Saved entries:
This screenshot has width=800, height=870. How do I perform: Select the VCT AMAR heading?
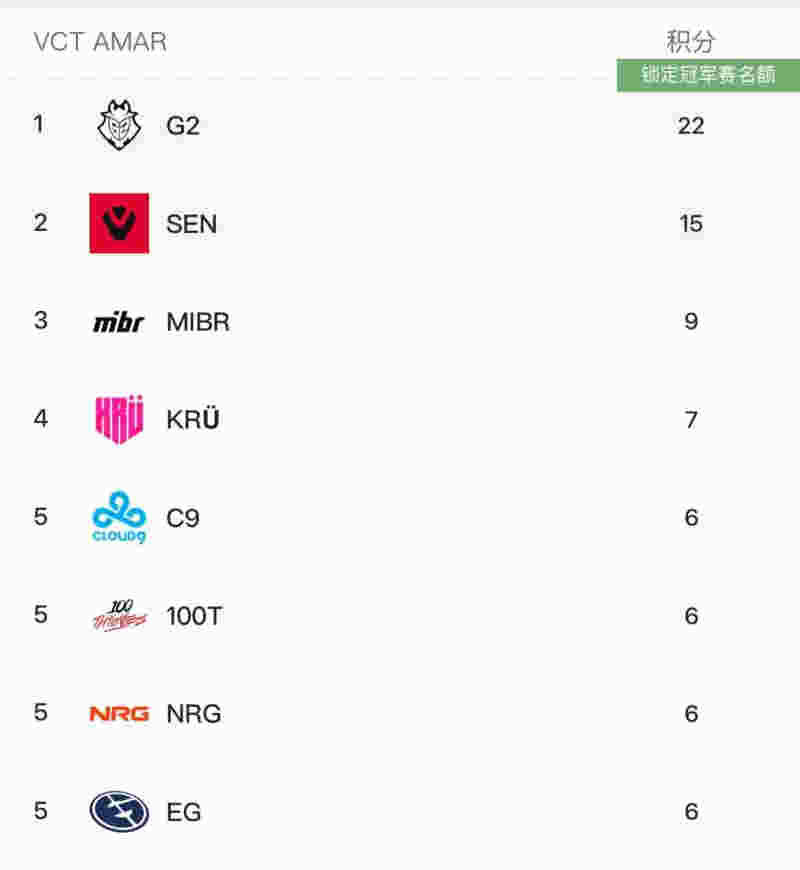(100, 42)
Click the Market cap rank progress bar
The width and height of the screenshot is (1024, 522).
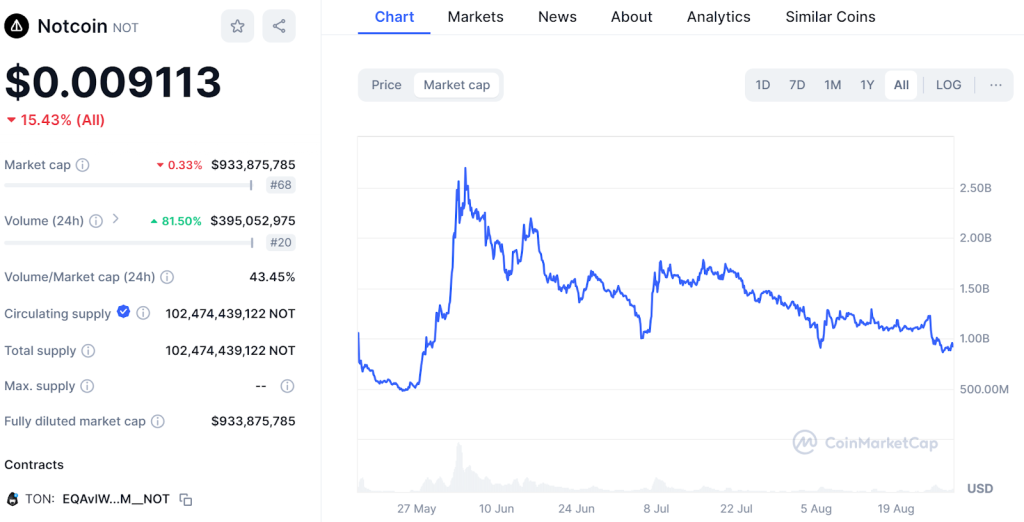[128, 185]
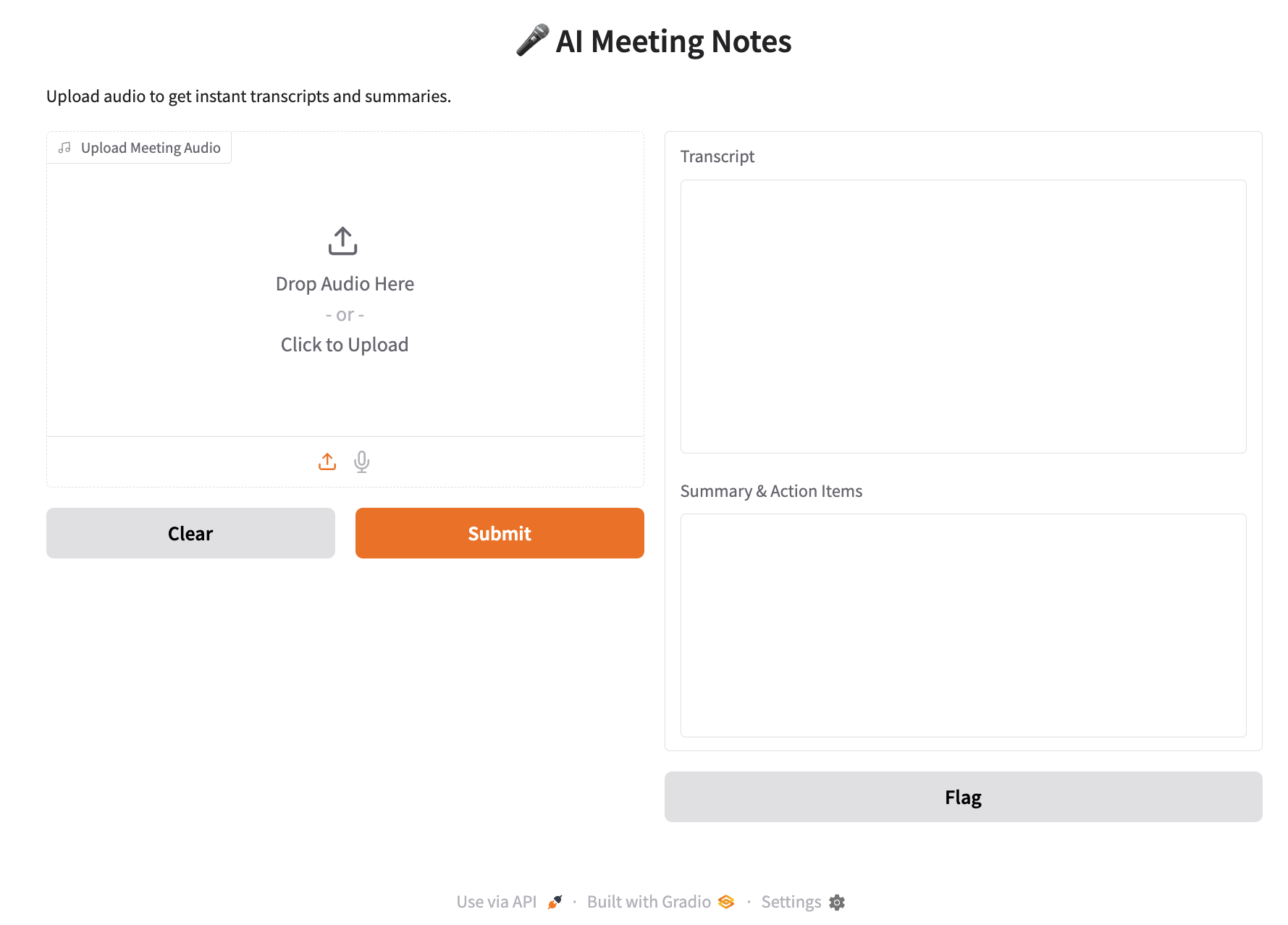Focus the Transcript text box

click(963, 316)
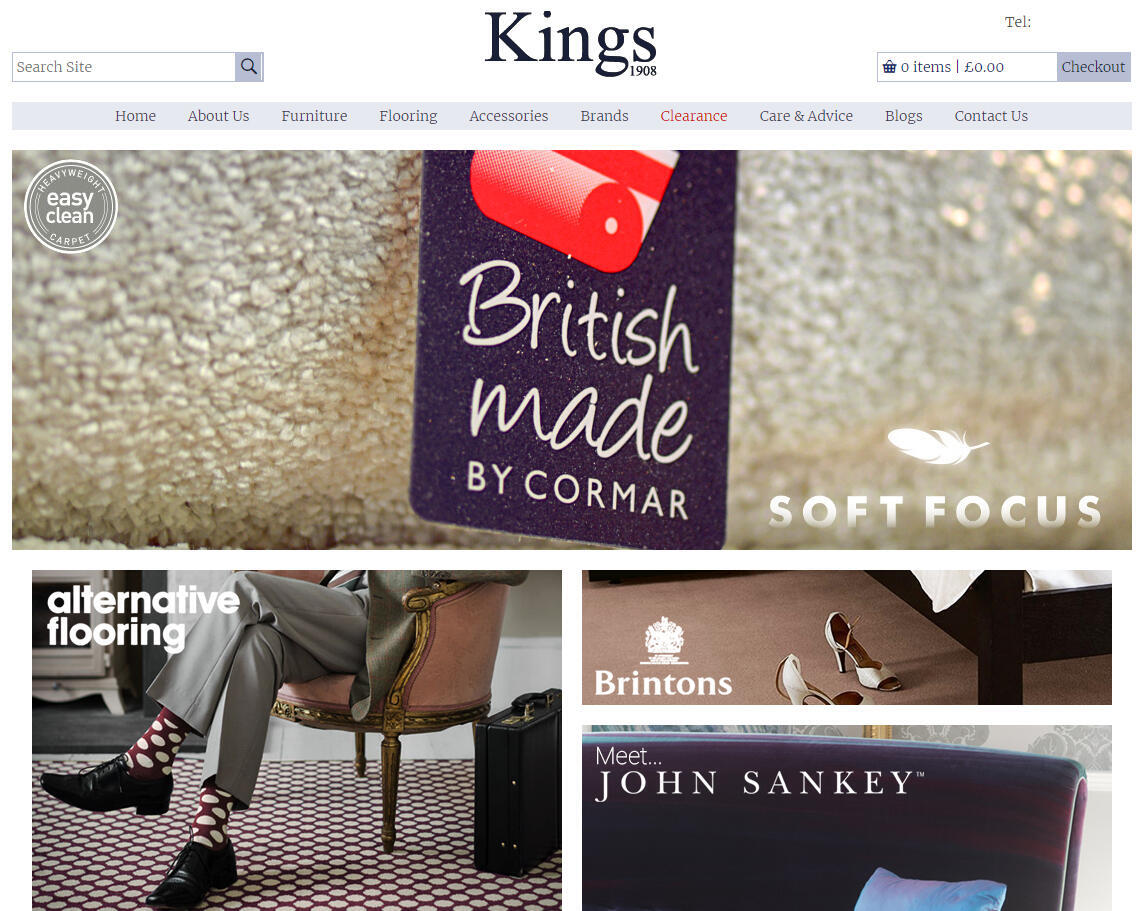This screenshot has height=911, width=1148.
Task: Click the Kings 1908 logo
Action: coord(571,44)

▶ [YOUR OBJECTIVE]: Pictures do not belong in the copy. Please reproduce the entries above exactly otherwise.

▶ [RESULT FOR THIS TASK]:
This screenshot has width=800, height=870. How do I perform: Select the VCT AMAR heading?
(100, 42)
Click the Market cap rank progress bar
The width and height of the screenshot is (1024, 522).
[128, 185]
Focus the Transcript text box

click(963, 316)
This screenshot has height=911, width=1148.
Task: Click the Kings 1908 logo
Action: coord(571,44)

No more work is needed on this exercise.